Le désespoir d’une maire
Dans le village, on ne se remet pas de la brutalité de la décision préfectorale. « Les maires n’ont plus aucun pouvoir, lâche Sandrine Soulier. Je déteste la politique politicienne, ce que j’aime, c’est faire de la gestion de village, explique l’édile, sourire aux lèvres. Mais cette histoire est en train de me dégoûter, je me bats tous les jours pour empêcher cette construction, en proposant de nombreuses autres propositions. Mais le préfet n’a même pas pris le temps de me recevoir. Je ne pense pas me représenter aux prochaines élections municipales. S’ils veulent prendre nos pouvoirs, ils n’ont qu’à gérer la commune eux-mêmes ! »

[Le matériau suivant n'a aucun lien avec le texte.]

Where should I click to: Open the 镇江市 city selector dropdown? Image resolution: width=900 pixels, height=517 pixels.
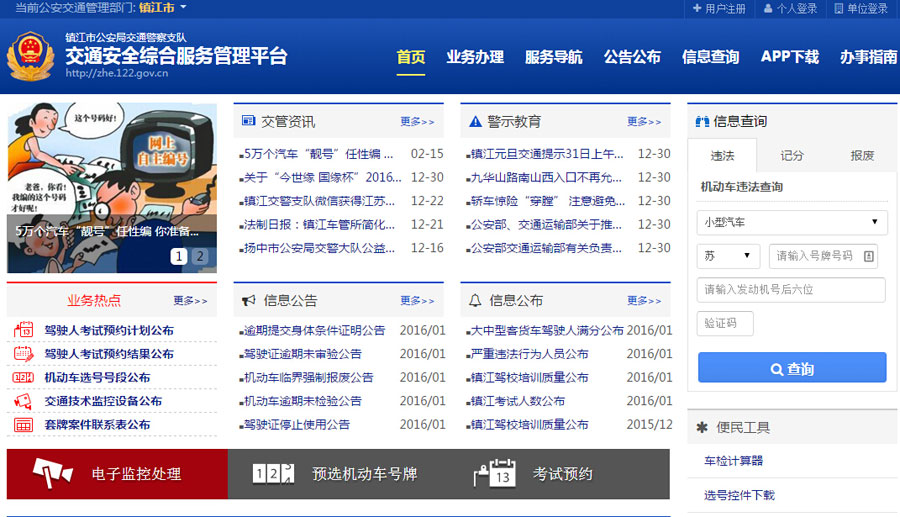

Dernier espoir pour les Pujaulains : un recours devant le tribunal administratif, déposé par neuf riverains pour « excès de pouvoir » de la part du préfet du Gard. « Leur procédure est bancale, j’ai confiance dans le fait qu’ils fassent demi-tour », explique Me Alexandre Coque, l’avocat choisi par les riverains pour engager les poursuites. Les prochaines semaines diront si Pujaut gardera, ou pas, sa réputation de havre de paix dans une région de plus en plus gangrenée par la violence et la drogue.